This is a difficult issue to pin down. I even have this problem intermittently connecting between my development machine and a VM running on the same machine, but I've yet to discover the trigger. One common cause is a router or VPN inactivity timeout, but in that case it would be pretty regular. (In my VM case, that's clearly not the issue, and the disconnect sometimes occurs within seconds of connecting, other times minutes or hours later.)
To further confound the situation, the server typically only detects the SIGHUP when it tries to write to the connection, so if the job is sitting at the dot prompt, or some kind of static input, it could be a long time before the disconnect is discovered. (Typically it would then fall to the
IATIMEOUT assuming you have one. Note that INFLD prompts will send a probe every 15 seconds (assuming
INFLD_KEEAPLIVE set), so in that case you would detect the situation sooner (and maybe even prevent it, if it's related to some kind of router or VPN timeout).
You log example above is fairly typical. Note that the "JCB overwritten" message is a bit of a red herring, since it is merely detecting that the SIGHUP handler changed the session connection device identifier from pts/9:21479 to ?pts/9:91479 as a way of broadcasting that the session has lost its client connection. But because you are presumably running with the default
hangup response option, the process is allowed to continue running in background until it gets another error or needs input, which in your case happens a few seconds later.

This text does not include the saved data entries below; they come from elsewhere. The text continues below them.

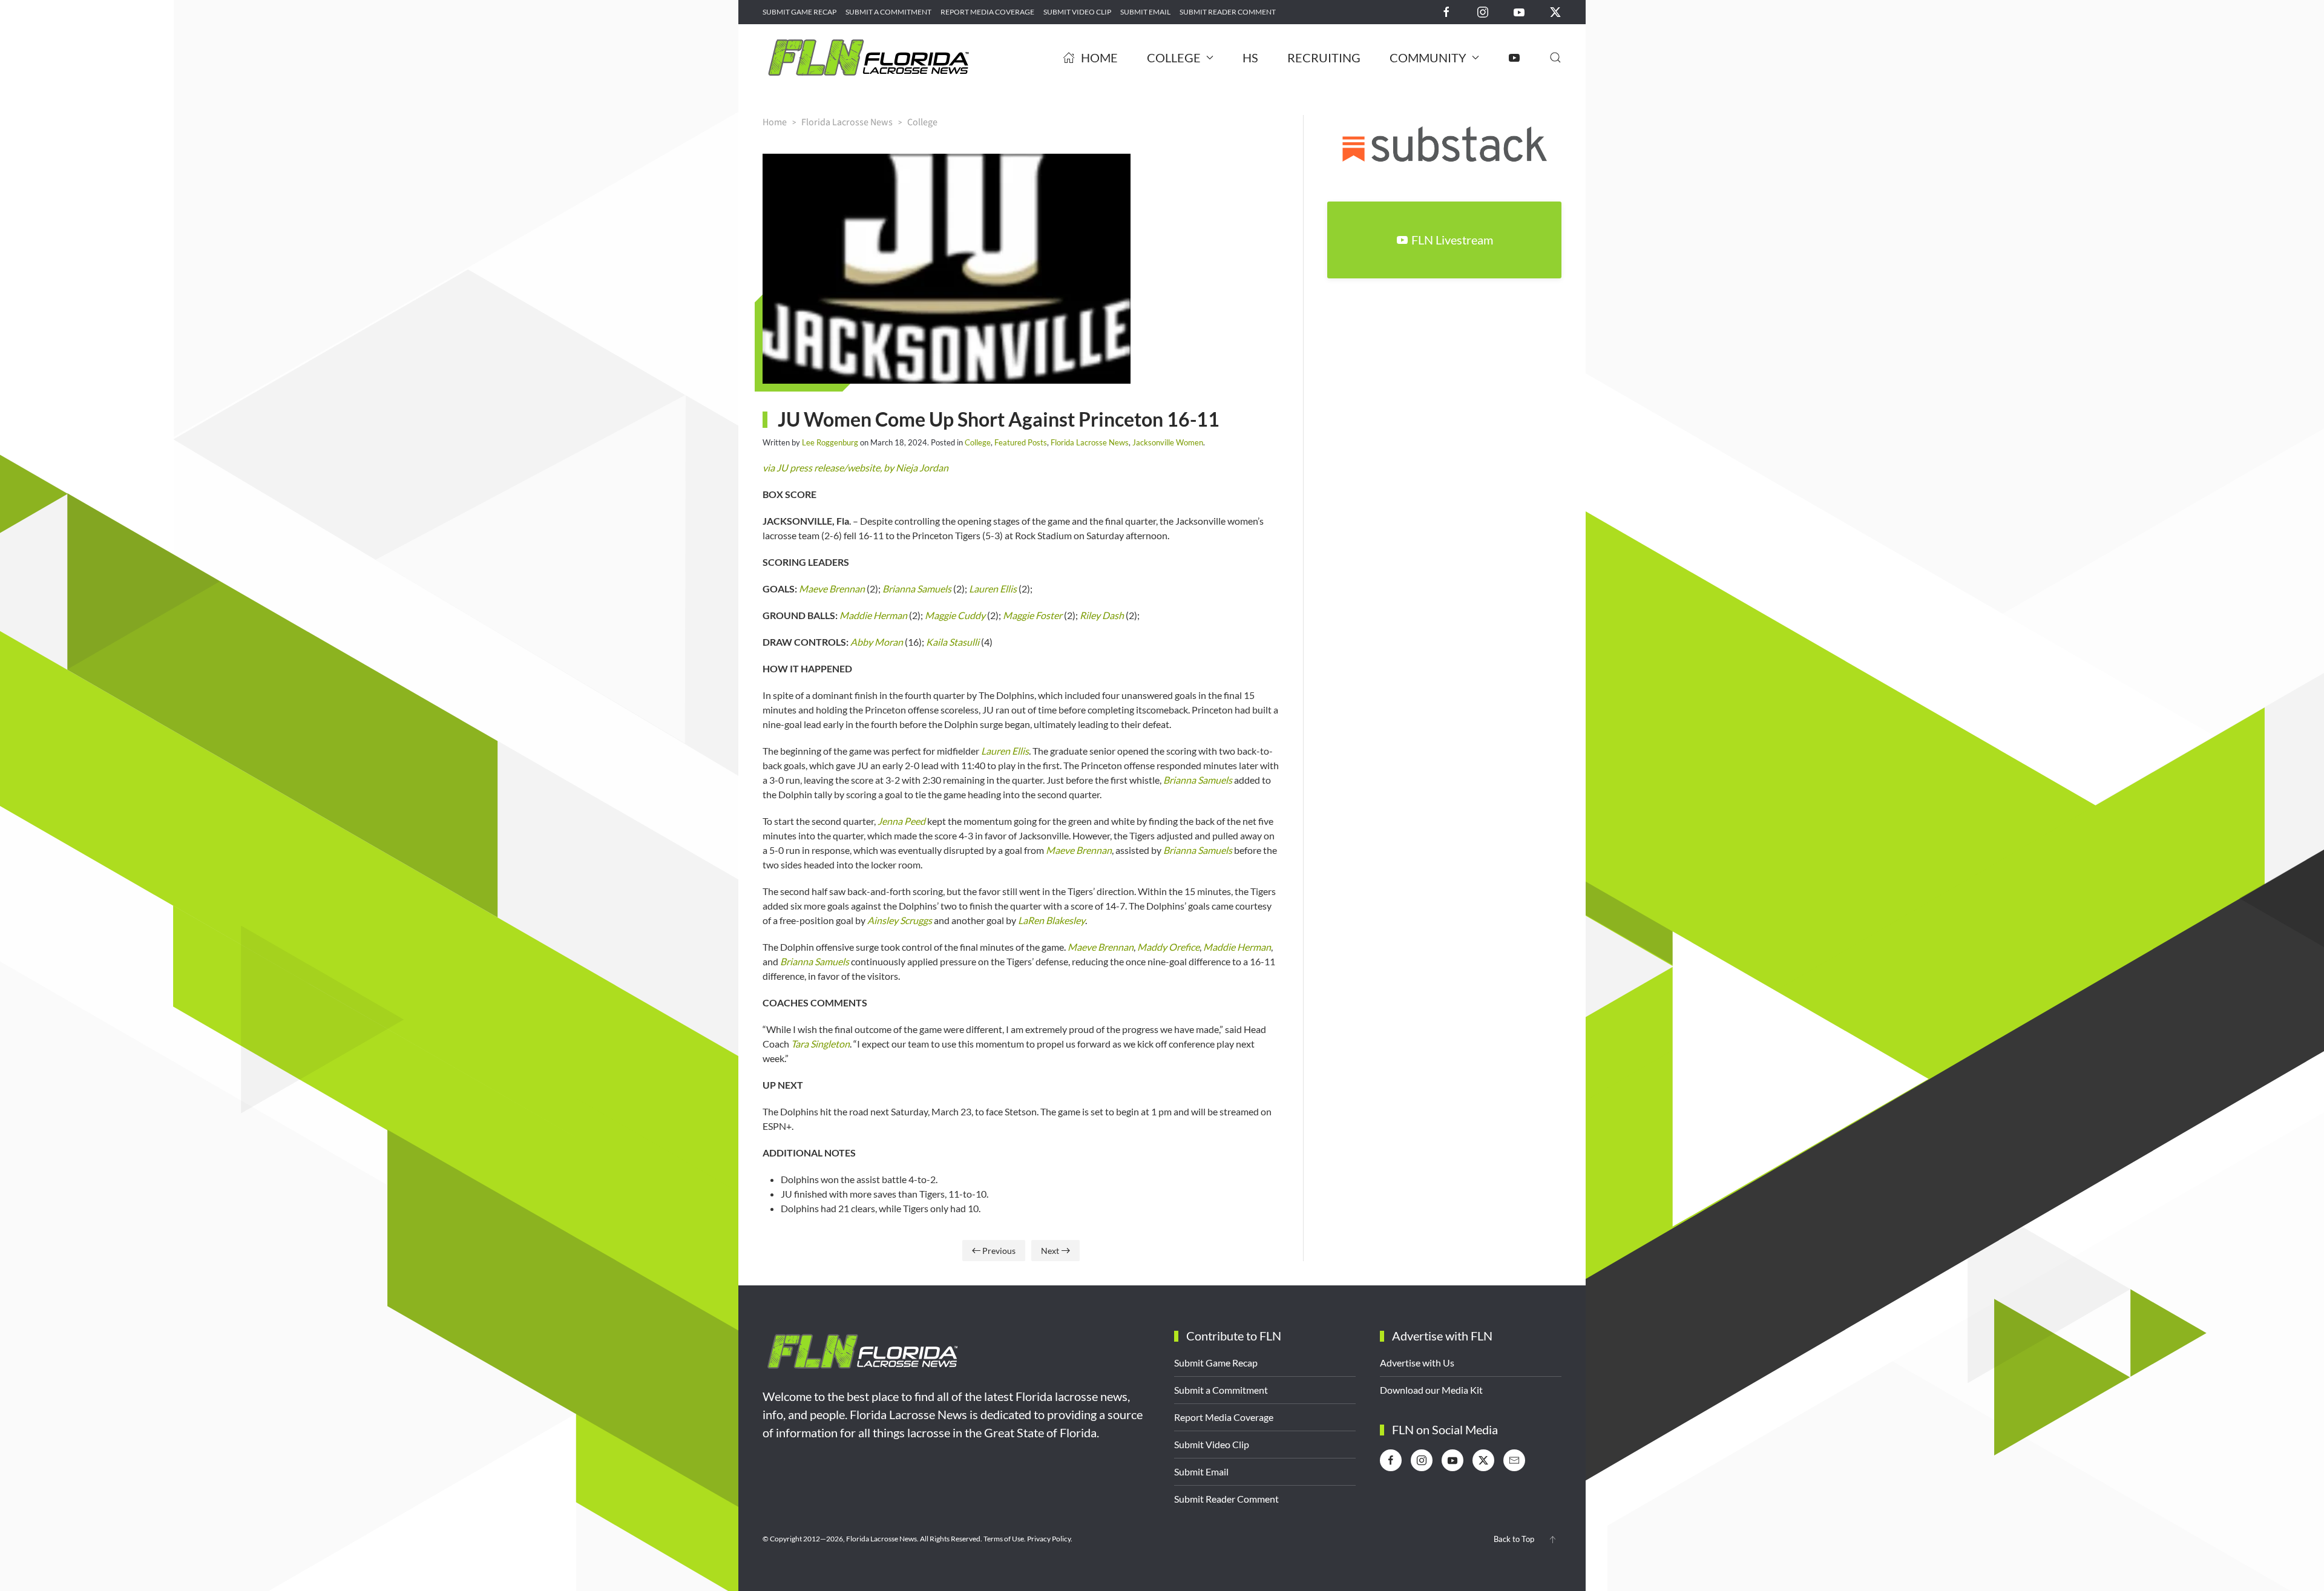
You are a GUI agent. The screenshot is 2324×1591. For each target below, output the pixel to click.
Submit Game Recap (799, 11)
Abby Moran (876, 642)
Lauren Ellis (993, 588)
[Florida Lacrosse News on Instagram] (1483, 11)
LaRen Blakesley (1051, 920)
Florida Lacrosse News (1090, 442)
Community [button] (1428, 57)
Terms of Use (1003, 1538)
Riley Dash (1102, 615)
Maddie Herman (873, 615)
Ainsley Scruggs (899, 920)
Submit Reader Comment (1228, 11)
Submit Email (1145, 11)
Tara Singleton (820, 1043)
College (978, 442)
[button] (1555, 57)
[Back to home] (868, 57)
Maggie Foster (1032, 615)
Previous (999, 1250)
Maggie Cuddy (955, 615)
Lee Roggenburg (830, 442)
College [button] (1174, 57)
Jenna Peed (901, 821)
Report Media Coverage (987, 11)
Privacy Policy (1049, 1538)
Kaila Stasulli (952, 642)
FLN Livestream (1452, 239)
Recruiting (1324, 57)
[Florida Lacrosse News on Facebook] (1446, 11)
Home (1099, 57)
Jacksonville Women (1167, 442)
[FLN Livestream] (1514, 57)
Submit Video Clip (1077, 11)
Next (1050, 1250)
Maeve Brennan (832, 588)
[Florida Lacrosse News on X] (1555, 11)
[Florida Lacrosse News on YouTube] (1519, 11)
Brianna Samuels (916, 588)
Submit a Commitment (888, 11)
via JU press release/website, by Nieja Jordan (855, 467)
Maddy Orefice (1168, 947)
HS (1250, 57)
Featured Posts (1020, 442)
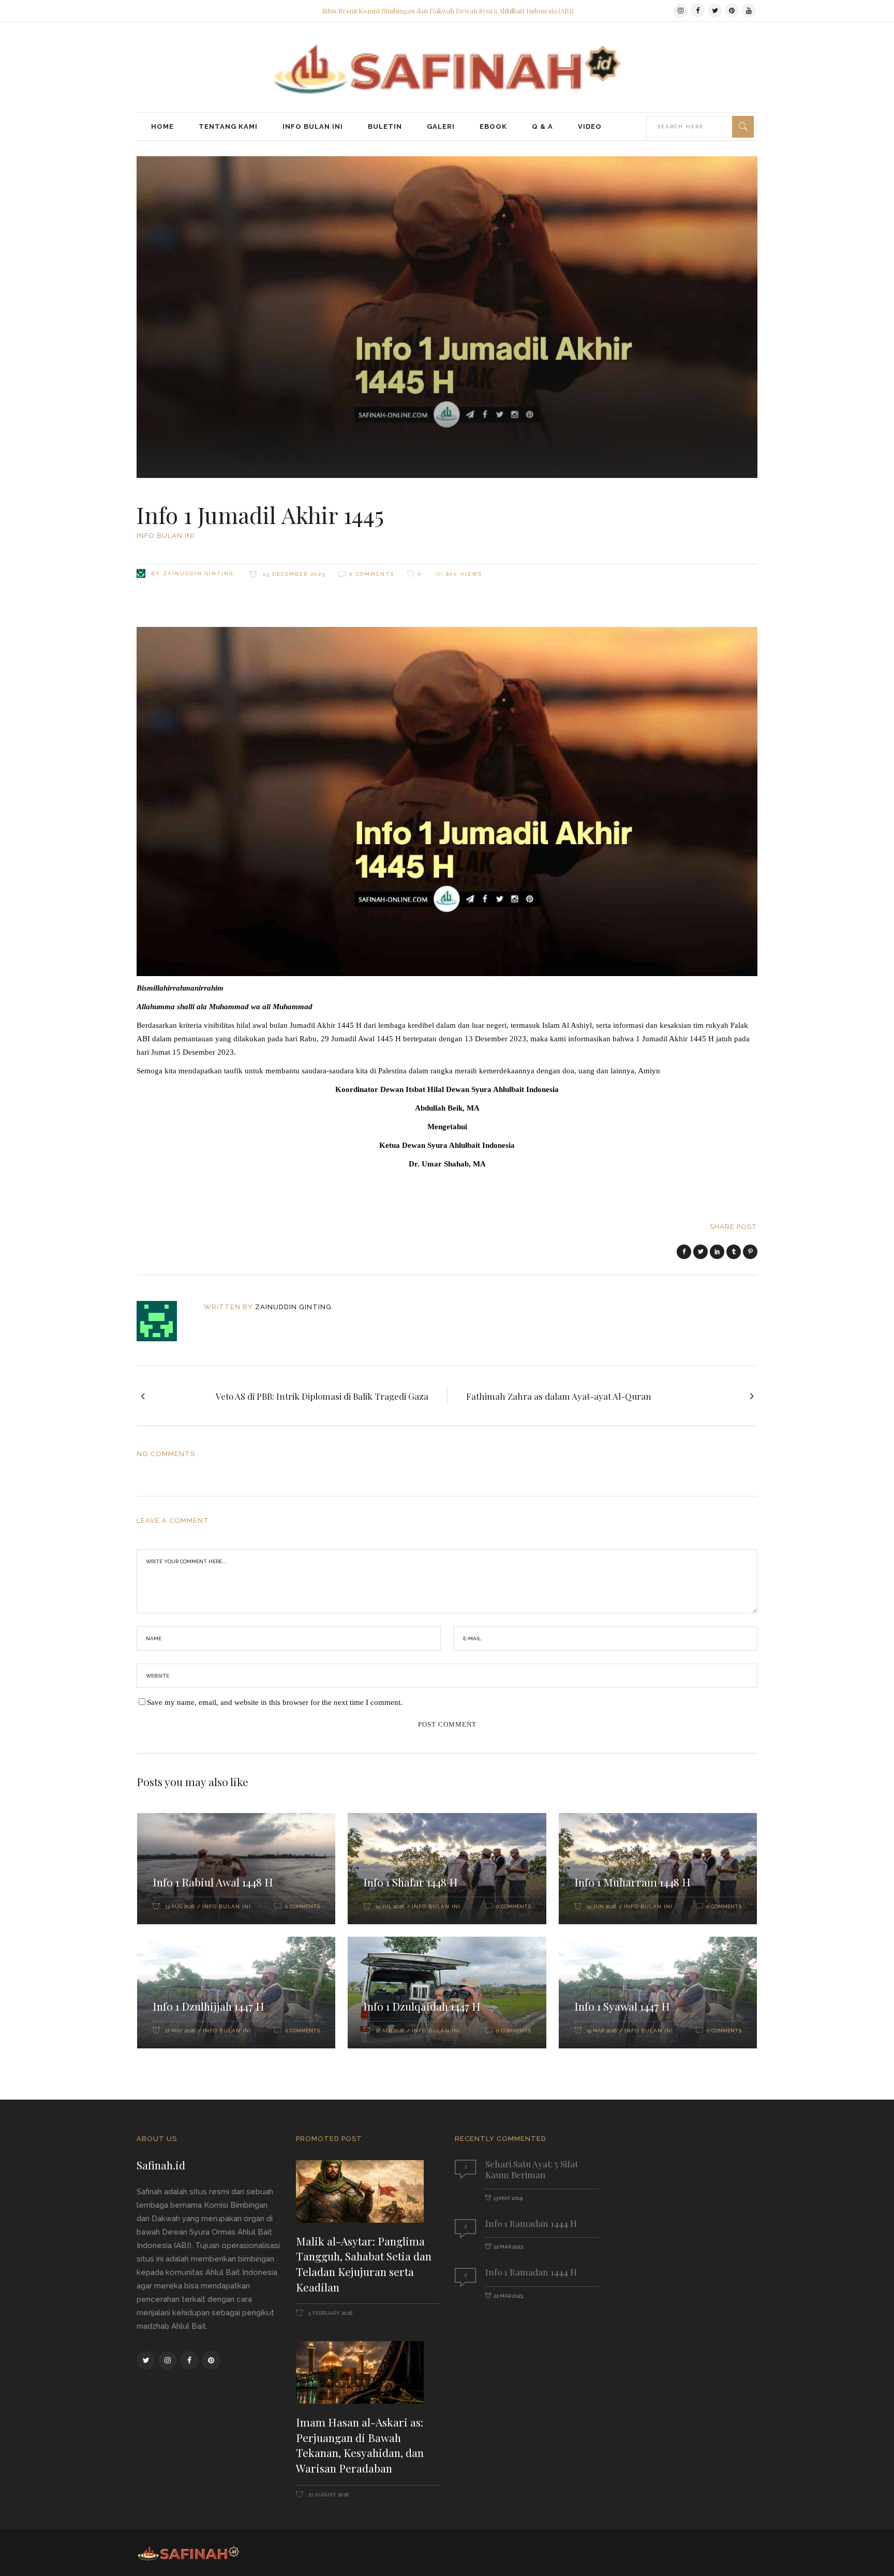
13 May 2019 (508, 2198)
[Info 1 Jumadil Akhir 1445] (164, 1321)
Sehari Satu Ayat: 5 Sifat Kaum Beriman (531, 2169)
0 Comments (371, 574)
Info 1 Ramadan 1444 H (531, 2223)
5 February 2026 (329, 2313)
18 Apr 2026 (390, 2030)
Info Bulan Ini (166, 536)
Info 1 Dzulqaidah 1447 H (422, 2006)
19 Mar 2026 (601, 2030)
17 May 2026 (180, 2030)
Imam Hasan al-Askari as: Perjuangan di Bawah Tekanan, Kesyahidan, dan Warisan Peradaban (360, 2445)
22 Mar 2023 (508, 2247)
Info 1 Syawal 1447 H (622, 2006)
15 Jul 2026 (390, 1906)
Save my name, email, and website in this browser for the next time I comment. (275, 1702)
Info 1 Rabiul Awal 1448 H (213, 1882)
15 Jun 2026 (601, 1906)
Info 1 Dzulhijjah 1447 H (208, 2006)
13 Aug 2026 (179, 1906)
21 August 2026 (328, 2494)
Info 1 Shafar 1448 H (410, 1882)
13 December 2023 (292, 574)
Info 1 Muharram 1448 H (632, 1882)
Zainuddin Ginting (198, 573)
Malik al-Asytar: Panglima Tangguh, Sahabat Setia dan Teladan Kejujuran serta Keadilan (363, 2264)
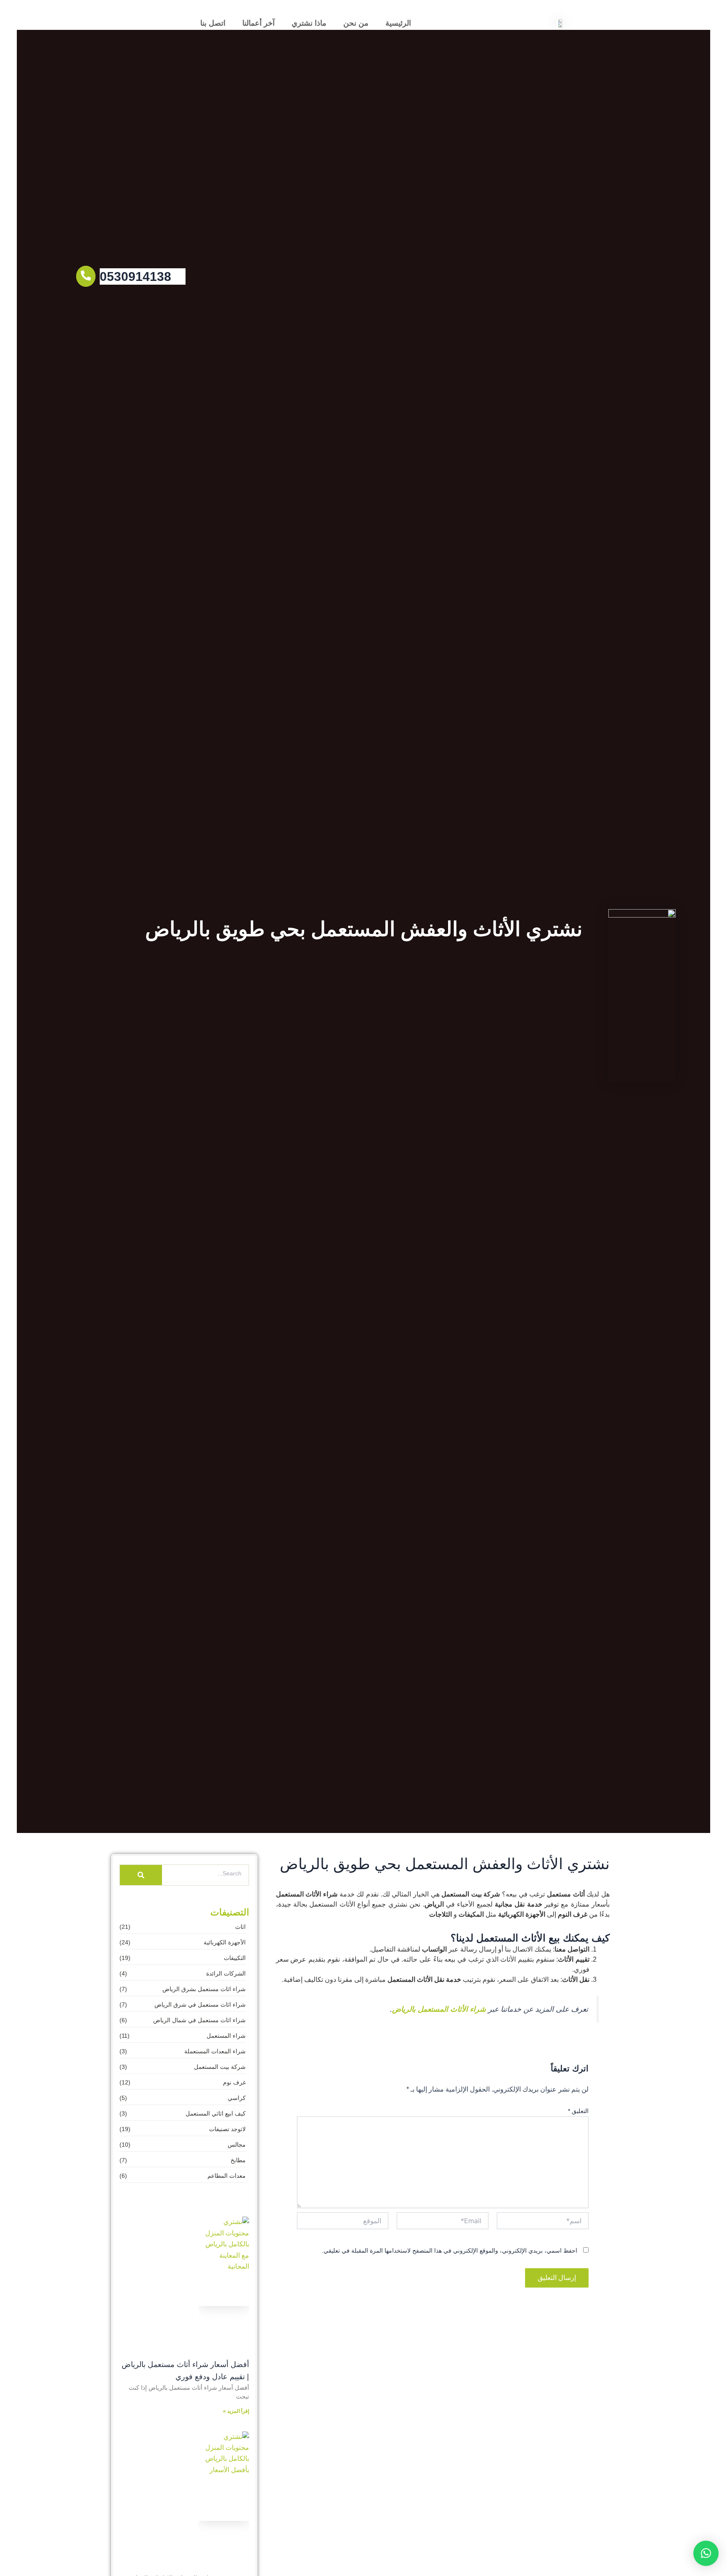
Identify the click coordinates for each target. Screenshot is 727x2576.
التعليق (578, 2111)
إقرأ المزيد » (236, 2411)
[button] (706, 2553)
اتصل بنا (213, 23)
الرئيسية (398, 23)
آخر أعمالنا (258, 23)
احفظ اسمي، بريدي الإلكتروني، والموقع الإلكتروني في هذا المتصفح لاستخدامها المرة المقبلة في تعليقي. (449, 2250)
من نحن (356, 23)
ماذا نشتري (309, 23)
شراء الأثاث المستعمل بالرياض (439, 2009)
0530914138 (135, 276)
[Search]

The hangup response can get a lot messier when the session is waiting on a client-side GUI operation (especially XTREE) since it will likely spit out some errors relating to failure of the expected responses. And, from the client perspective, it may be that the disconnect occurs but neither side recognizes it, because the server is waiting on the client, and the client is waiting on user input, so neither one notices the break in the TCP link. My recommendation to avoid that is to set up IATIMEOUT on the client side to be a bit less than on the server side (and both of them less than any router/VPN-based timeout).
But unless your disconnects are clearly related to a fixed inactivity period, it's more likely that it's just some external problem causing the connection to drop, and there may not be any good way for either end to determine why. You look at the system logs on the server to see if there is a rash of disconnects at the same time, or some other errors that might be related, but I haven't been successful with that approach.
One site that was bedeviled with the problem a couple of years ago ended up launching a sidecar ping-type process with each session just to confirm that both the ATE and ping connections went down at the same time. (They were eventually able to convince themselves that it wasn't just ATE, and that there were fundamental reliability problems in their cloud connection to their server.) But you've already confirmed that with Putty (thank you!), so I'm not running out of suggestions.